Moskauer Stadtregierung


Die Tatsache, wie schnell das Internierungslager aufgebaut wurde, lässt vermuten, dass die Aktion schon lange geplant war.

Für den 8. September sind in Moskau Stadtbürgermeister*innen Wahlen geplant. Es gibt zwar nicht so viele Kandidat*innen, die realistisch für Wähler*innen Stimmen streiten können, aber eines haben sie gemeinsam - alle teilen anti-migrantische und/oder rassistische Rhetorik. Der "Hauptkandidat" der Opposition Alexej Nawalnyj stammt sogar aus der extremen Rechten. Seine Hauptthemen sind neben dem Kampf gegen Korruption auch "illegale Immigration". Durch die rassistische Hetze und Schauprozesse gegen korrupte Polizist*innen und Beamt*innen stilisiert der heutige Bürgermeister Sergej Sobjanin, Mitglied der Regierungspartei Einiges Russland, sich als mindestens genauso konsequent wie seine Gegner.

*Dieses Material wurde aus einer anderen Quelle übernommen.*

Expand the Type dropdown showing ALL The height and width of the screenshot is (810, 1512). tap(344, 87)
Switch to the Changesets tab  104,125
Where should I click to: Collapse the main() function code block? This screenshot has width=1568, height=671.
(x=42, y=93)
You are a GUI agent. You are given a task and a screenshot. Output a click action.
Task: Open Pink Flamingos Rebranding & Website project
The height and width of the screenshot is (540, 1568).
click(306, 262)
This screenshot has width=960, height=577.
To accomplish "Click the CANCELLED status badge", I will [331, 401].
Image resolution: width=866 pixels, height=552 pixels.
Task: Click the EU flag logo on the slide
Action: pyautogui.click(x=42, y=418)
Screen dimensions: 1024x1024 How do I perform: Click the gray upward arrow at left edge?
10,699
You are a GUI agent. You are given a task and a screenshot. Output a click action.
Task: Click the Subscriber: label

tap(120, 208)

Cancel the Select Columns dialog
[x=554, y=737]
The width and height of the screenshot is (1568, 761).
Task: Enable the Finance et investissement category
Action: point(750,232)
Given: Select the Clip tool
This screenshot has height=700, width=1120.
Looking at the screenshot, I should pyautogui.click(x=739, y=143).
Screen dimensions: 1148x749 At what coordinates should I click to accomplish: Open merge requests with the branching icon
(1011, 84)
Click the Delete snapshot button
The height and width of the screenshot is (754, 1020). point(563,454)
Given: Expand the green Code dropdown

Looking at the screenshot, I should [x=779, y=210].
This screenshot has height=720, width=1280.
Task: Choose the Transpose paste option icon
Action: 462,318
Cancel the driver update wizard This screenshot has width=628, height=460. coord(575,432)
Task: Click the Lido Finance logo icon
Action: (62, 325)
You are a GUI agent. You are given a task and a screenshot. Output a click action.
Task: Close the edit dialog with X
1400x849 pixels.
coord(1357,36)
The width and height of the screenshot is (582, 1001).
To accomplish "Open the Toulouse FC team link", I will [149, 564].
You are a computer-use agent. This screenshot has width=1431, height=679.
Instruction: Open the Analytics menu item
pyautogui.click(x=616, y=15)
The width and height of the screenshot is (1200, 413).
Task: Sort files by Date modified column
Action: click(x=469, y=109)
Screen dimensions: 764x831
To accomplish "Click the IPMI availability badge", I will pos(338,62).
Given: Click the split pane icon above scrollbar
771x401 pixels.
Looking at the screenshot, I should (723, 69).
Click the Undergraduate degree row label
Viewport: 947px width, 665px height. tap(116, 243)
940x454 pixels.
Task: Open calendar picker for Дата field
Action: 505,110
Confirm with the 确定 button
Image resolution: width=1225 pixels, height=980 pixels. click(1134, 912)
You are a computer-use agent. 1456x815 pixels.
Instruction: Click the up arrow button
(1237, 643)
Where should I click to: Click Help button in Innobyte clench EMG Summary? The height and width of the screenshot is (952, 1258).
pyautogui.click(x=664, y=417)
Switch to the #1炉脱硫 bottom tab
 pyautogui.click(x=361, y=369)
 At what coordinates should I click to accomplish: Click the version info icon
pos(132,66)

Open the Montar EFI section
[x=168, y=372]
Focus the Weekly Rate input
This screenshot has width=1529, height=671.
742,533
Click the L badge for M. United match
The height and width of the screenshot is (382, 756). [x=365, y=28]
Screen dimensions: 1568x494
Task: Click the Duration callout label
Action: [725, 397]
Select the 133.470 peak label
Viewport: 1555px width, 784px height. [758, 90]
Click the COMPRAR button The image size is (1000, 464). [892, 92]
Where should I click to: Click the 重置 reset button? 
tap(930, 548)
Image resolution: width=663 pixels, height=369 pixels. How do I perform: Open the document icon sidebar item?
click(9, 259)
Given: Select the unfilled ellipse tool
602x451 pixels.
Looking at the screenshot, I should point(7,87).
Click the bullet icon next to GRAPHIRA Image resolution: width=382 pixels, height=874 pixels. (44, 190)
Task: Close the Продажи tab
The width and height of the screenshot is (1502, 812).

Es gibt auch Meinungen, dass die rassistische Kampagne auch für Zwecke des Konkurrenzkampfes vor Ort instrumentalisiert wird. Die Moskauer*innen werden nicht von Heute auf Morgen aufhören einkaufen zu gehen, wenn nicht auf einem Markt, dann auf einem anderen. Und wenn die Märkte geschlossen werden, dann gibt es Supermärkte oder noch größere Hypermarktketten. Und die stehen alle im Konkurrenzverhältnis zueinander. Es wird auch von Räumungen berichtet, nach denen einige Märkte komplett geschlossen wurden. Die hochbegehrten Flächen werden dadurch frei. Anti-Korruptionskampagnen wurden schon in der Vergangenheit oft für interne Behördenkonflikte instrumentalisiert, und erscheinen deswegen nicht besonders glaubwürdig.


Die extreme Rechte. "Russische Säuberungen"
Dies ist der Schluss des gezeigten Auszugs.